17 Nov 2008

World leaders agree on rescue plan for global economy

10:49 am on 17 November 2008

Leaders from the world's 20 biggest economies have agreed a plan to stimulate worldwide economic growth at a summit in Washington.

After their first-ever summit, the Group of 20 agreed to give emerging nations more say in running financial affairs.

They also agreed that interest rate cuts and government spending should be used to restore economic growth, though it was left to individual governments to decide how this should be done.

The meeting brought together leading industrial powers, such as the US, Japan and Germany, and also emerging market countries such as China, India and Brazil - representing 85% of the world economy.

They have agreed on a six-point action plan and set a March deadline for proposals on regulating international markets.

They have also agreed to look at rescuing the long-floundering World Trade Organisation negotiations.

The leaders set their finance ministers an aggressive work schedule - a review of global accounting standards, colleges of supervisors for major global banks, new standards for credit rating agencies and ways to limit bankers' pay by tying it to a company's risk profile.

Many of the items on the list are already being worked on.

Hedge funds and private equity firms got an apparent exemption from tough new controls, with the G20 saying they should use voluntary best practices, albeit at a faster pace.

Key issues agreed at the summit include:

Reform of international financial institutions such as the World Bank and the International Monetary Fund.

An agreement leading to a breakthrough in Doha trade talks by the end of 2008.

Improvements to financial market transparency and ensuring complete and accurate disclosure by firms of their financial conditions.

Making sure banks and financial institutions' incentives prevent excessive risk taking.

Asking finance ministers to draw up a list of financial institutions whose collapse would endanger the global economic system.

Strengthening countries' financial regulatory regimes.

Taking a "fresh look" at rules that govern market manipulation and fraud.

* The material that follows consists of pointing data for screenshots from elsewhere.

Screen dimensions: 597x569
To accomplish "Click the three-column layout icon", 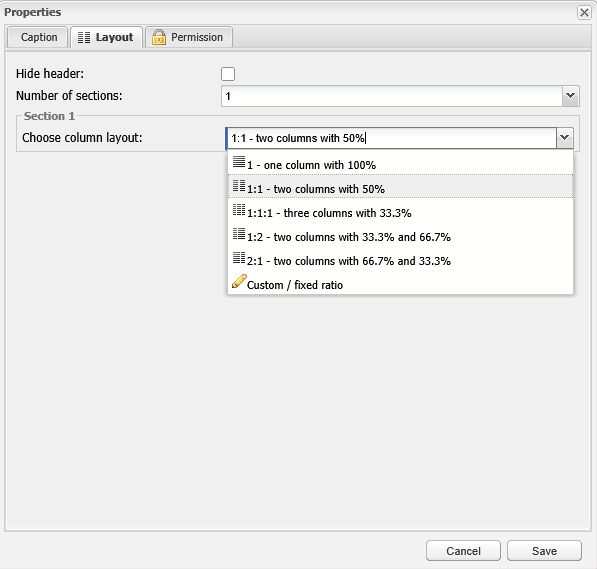I will point(239,210).

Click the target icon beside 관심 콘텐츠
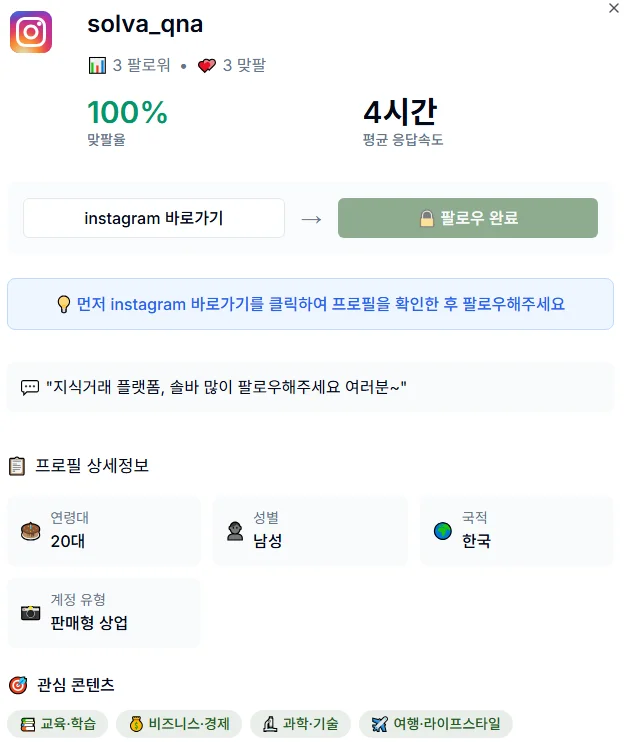point(18,685)
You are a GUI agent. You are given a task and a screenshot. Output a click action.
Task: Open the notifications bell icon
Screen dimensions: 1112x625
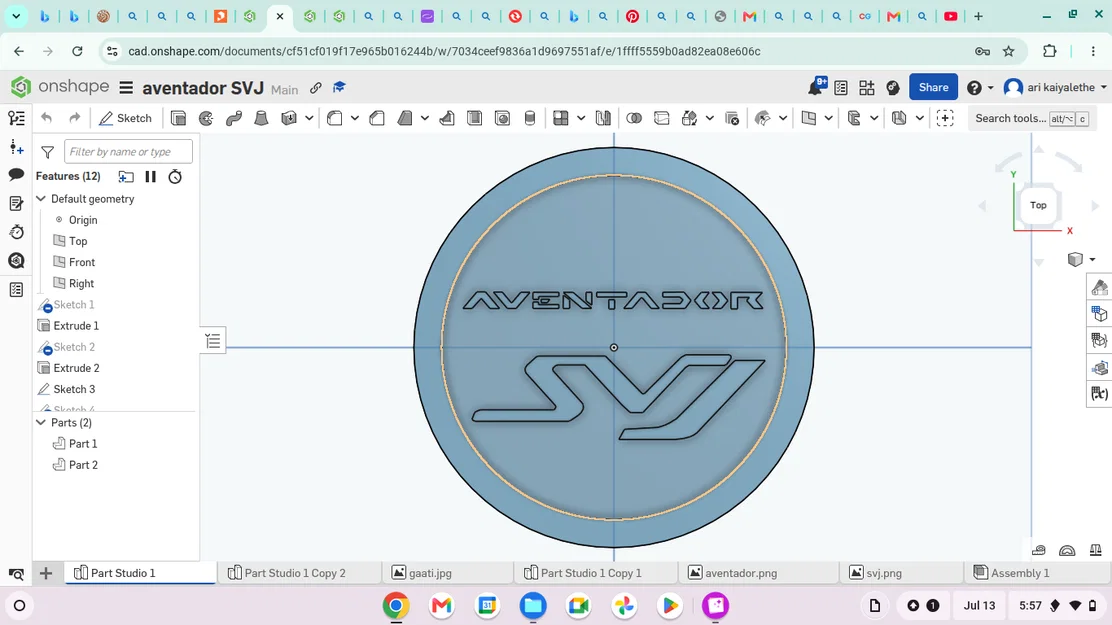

The G20 leaders said they must lay the foundation for reform "to help ensure that a global crisis such as this one does not happen again".

They vowed to make progress before a second summit to be held by the end of April.

The G20 also called for fiscal stimulus measures, such as tax cuts or government spending, and urged more cuts in interest rates.

But they fell short of announcing any new measures or major regulatory breakthroughs, and left it up to individual countries to decide what actions to take.

Agreement welcomed

Mr Bush called the meeting a success, saying leaders agreed to free market, pro-growth policies.

"It makes sense to come out of here with a firm action plan, which we have. And it also makes sense to say to people that there is more work to be done," he said.

Advisers to US President-elect Barack Obama said he supports a coordinated response to the global financial crisis and is ready to work with G20 countries on improving the financial system when he takes office in January.

The British prime minister, Gordon Brown, said the meeting reached important conclusions about trade, financial stability and economic expansion.

The Brazilian President, Luiz Inacio Lula da Silva, hailed the summit as an historic meeting, representing a shift in global politics.

Divisions in G20

Created in 1999, the Group of 20 countries accounts for 85% of the world economy and about two-thirds of its population. It is seen as the likely power constellation of the future.

Its members are the United States, Germany, Japan, France, Italy, Britain, Canada, the European Union, Argentina, Australia, Brazil, China, India, Indonesia, Mexico, Russia, Saudi Arabia, South Africa, South Korea and Turkey. Spain and the Netherlands have also been invited to the Washington summit.

There were strong divisions among the group prior to the summit.

European leaders have pressed for commitments to prop up sagging activity and they say the deepening financial crisis shows a stricter set of market rules is needed to rein in free-wheeling capitalism.

But both the United States and Canada said they wanted only moderate reforms at the summit.